Por lo demás, en ningún caso puede haber vulneración del principio de confianza legítima ni de los derechos adquiridos pues es incontestable que no se puede garantizar la perpetuidad del horario de clases para cursos venideros, cosa que no se alega siquiera.
Por último, la Sala hace suyos los argumentos expuestos en la sentencia recurrida acerca de por qué no puede apreciarse la conculcación de los arts. 26.3 y 62.e) de la Ley 30/1992 , así como del art. 9.2 del Reglamento de Organización y Funcionamiento de la Facultad de Derecho y sus Órganos de Gobierno, pues, en efecto, no es preciso llegar al detalle pretendido, que en todo caso ya era conocido por la recurrente: Si en el acta de la Junta de Facultad de 27 de marzo de 2012 figuraba como punto 4 del orden del día la aprobación de la Programación Anual de Ordenación de Enseñanzas (PAOE) para el curso 2012/2013, consta en el antecedente de hecho primero de la resolución del Rector de 23 de julio de 2012 que ya con fecha 22 de marzo de 2012 la Vicedecana de Organización académica tuvo una reunión con los profesores que impartirían docencia en el cuarto curso de Grado en Derecho a la que no pudo asistir la recurrente quien, no obstante, comunicó a la Vicedecana su petición consistente en 'que todas sus clases se fijaran en lunes y martes de 9 a 11 de la mañana, dejándole libre el resto de la semana', y tal cosa no se ha discutido por ella. Es más, en su recurso de alzada ante el Rector afirma que 'desde el día 23 de marzo' tuvo 'conocimiento de que la propuesta del PAOE variaba el horario de clases que vengo cumpliendo desde hace muchos años' y aun el 26 de marzo solicitó al Decano 'que mediara con la Profª Santiaga con objeto de modificar el horario propuesto', aunque 'celebrada una reunión con ambas profesoras no fue posible llegar a un acuerdo'. Afirmar ahora 'que difícilmente los asistentes a aquella sesión de la Facultad de Derecho pudieron formar su voluntad' o 'pudieron conocer la realidad del debate y los efectos del mismo' no sólo es una afirmación sin prueba, sino que no consta fuera de hecho sostenida por alguno de esos asistentes con respecto al caso de la recurrente o de cualquier otro profesor.
Se impone, pues, conforme a estos razonamientos la desestimación del recurso de apelación.
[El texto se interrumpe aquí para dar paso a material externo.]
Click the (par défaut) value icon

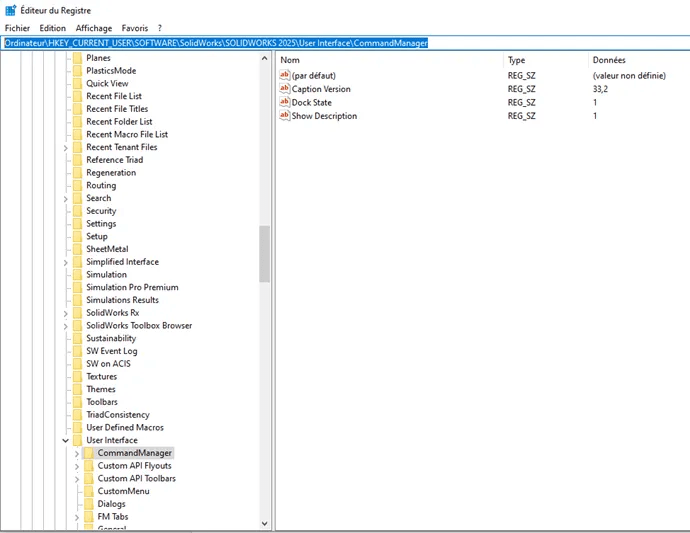coord(284,75)
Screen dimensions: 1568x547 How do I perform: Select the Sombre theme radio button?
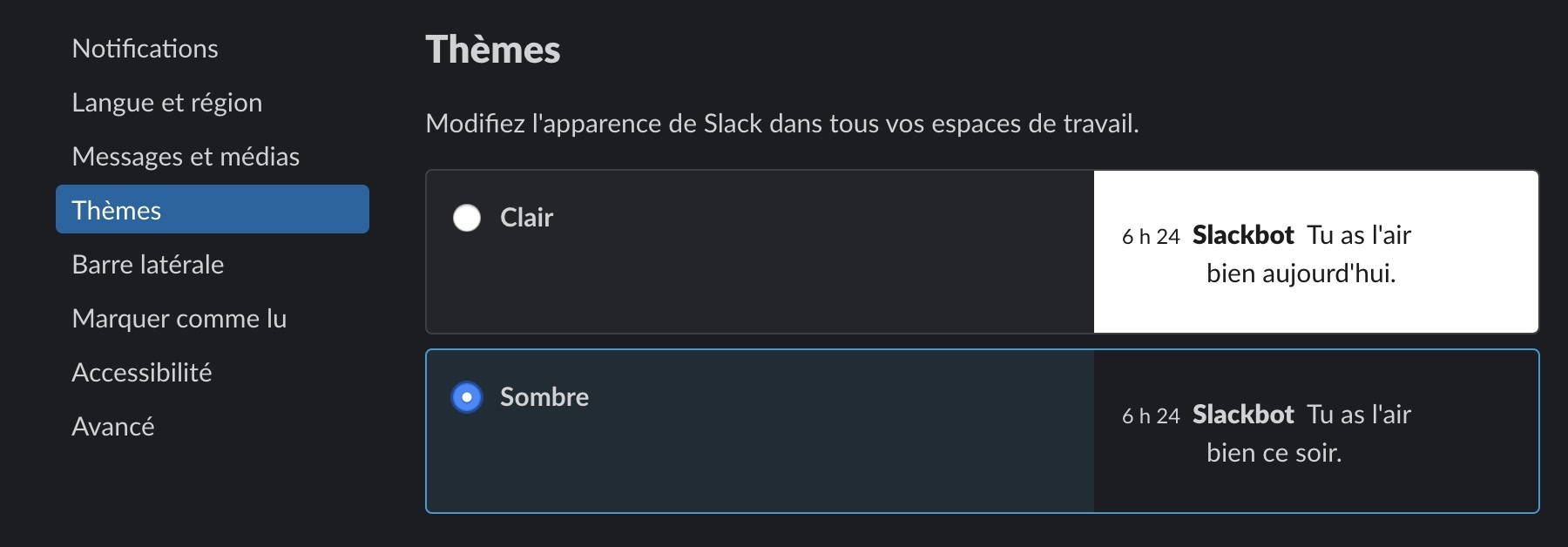coord(467,397)
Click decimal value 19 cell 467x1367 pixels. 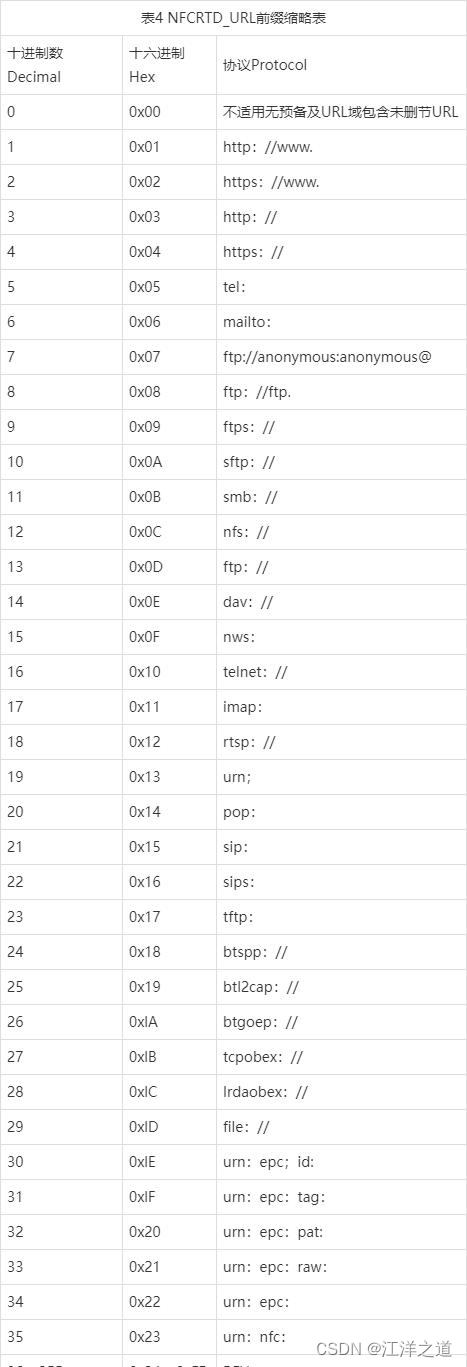coord(61,777)
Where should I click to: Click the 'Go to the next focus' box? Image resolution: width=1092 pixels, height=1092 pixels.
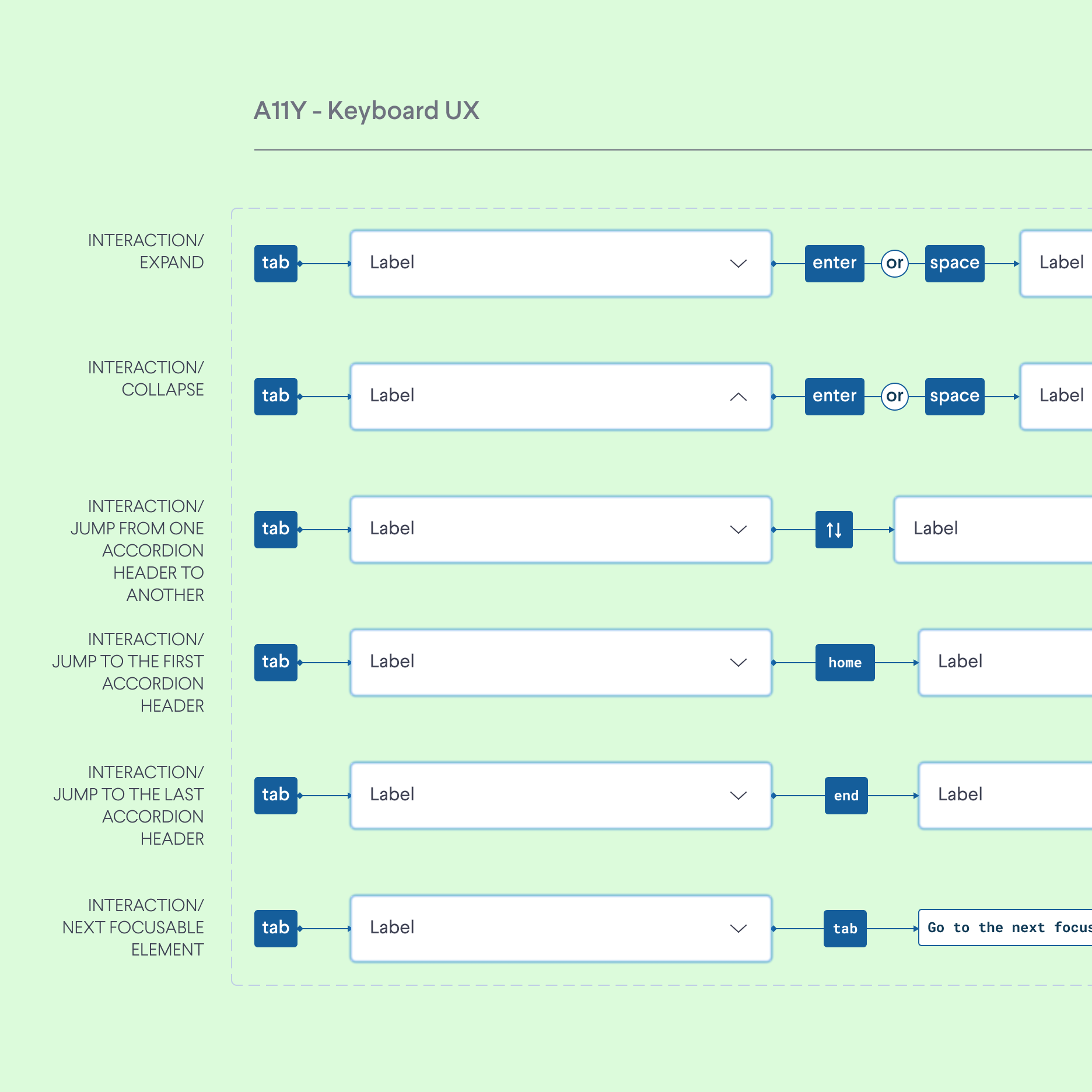pyautogui.click(x=1006, y=928)
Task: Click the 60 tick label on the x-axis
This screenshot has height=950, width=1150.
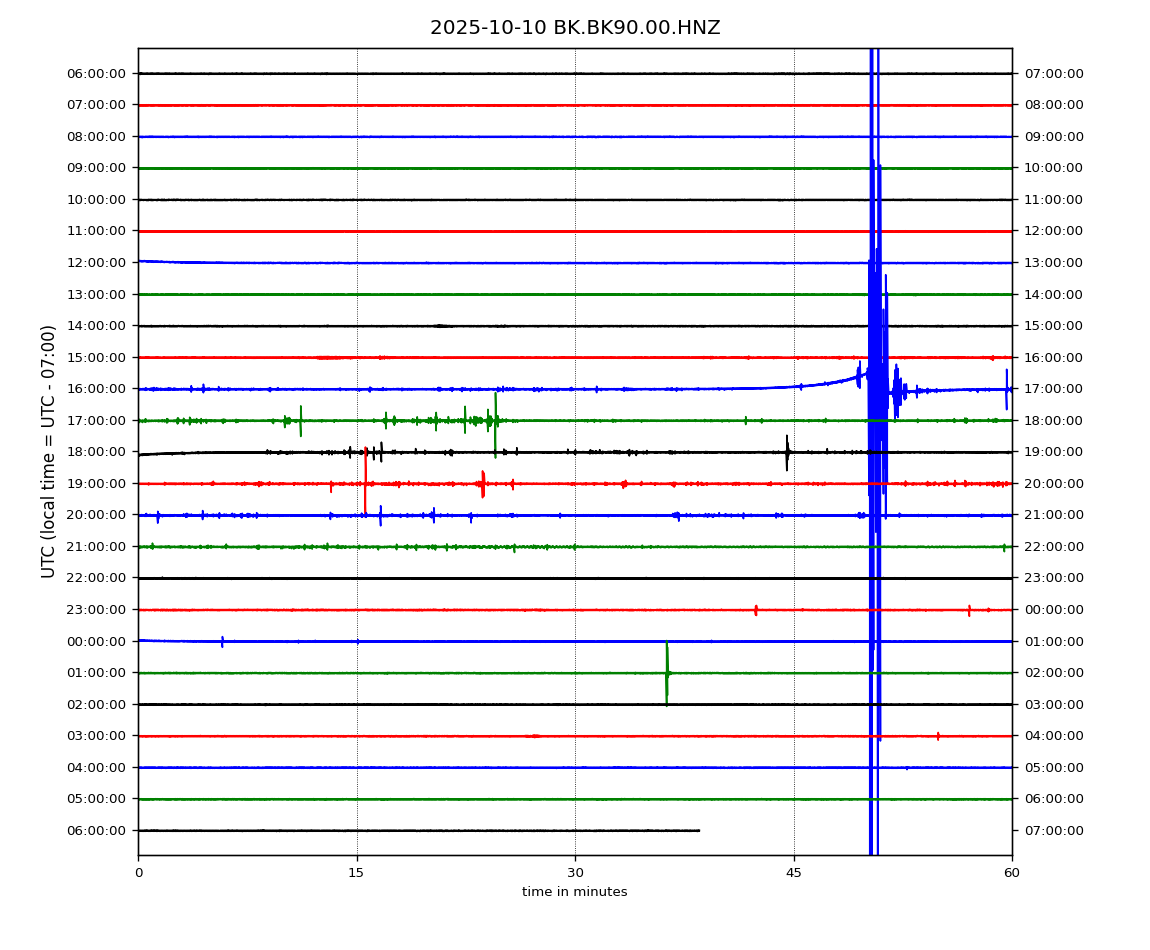Action: 1012,873
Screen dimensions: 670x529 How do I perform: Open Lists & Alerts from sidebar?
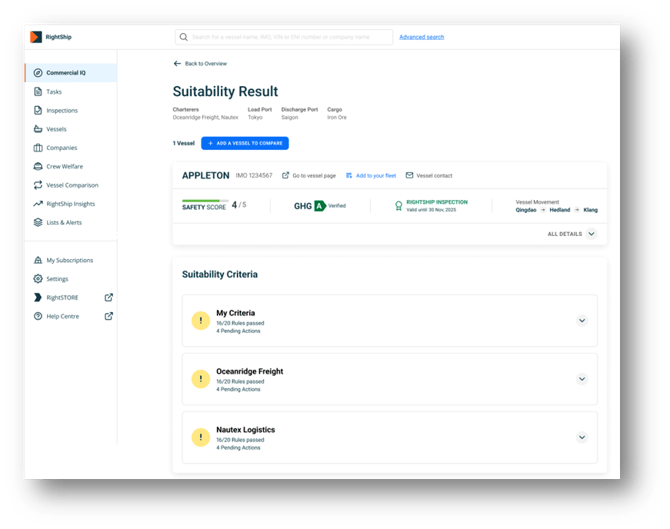64,222
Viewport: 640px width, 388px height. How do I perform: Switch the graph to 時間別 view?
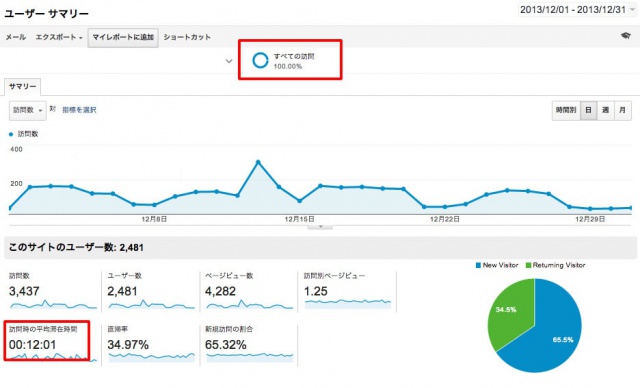tap(566, 110)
TERCERO.- De conformidad con lo dispuesto en el artículo 139.2 de la L.J.C.A . procede imponer las costas causadas en esta instancia a la apelante.
Vistos los preceptos legales citados, los concordantes y demás de general y pertinente aplicación
Fallo
Se desestima el recurso de apelación interpuesto por doña Emilia contra la sentencia de 23 de julio del 2013 dictada por el Juzgado de lo Contencioso-Administrativo núm. 3 de los de Córdoba en el procedimiento allí seguido con el número 384/2012, la cual se confirma, imponiendo las costas del presente recurso a la parte apelante.
Contra la presente resolución no cabe recurso.
Así por esta sentencia que se notificará en legal forma a las partes, definitivamente juzgando, lo pronunciamos, mandamos y firmamos.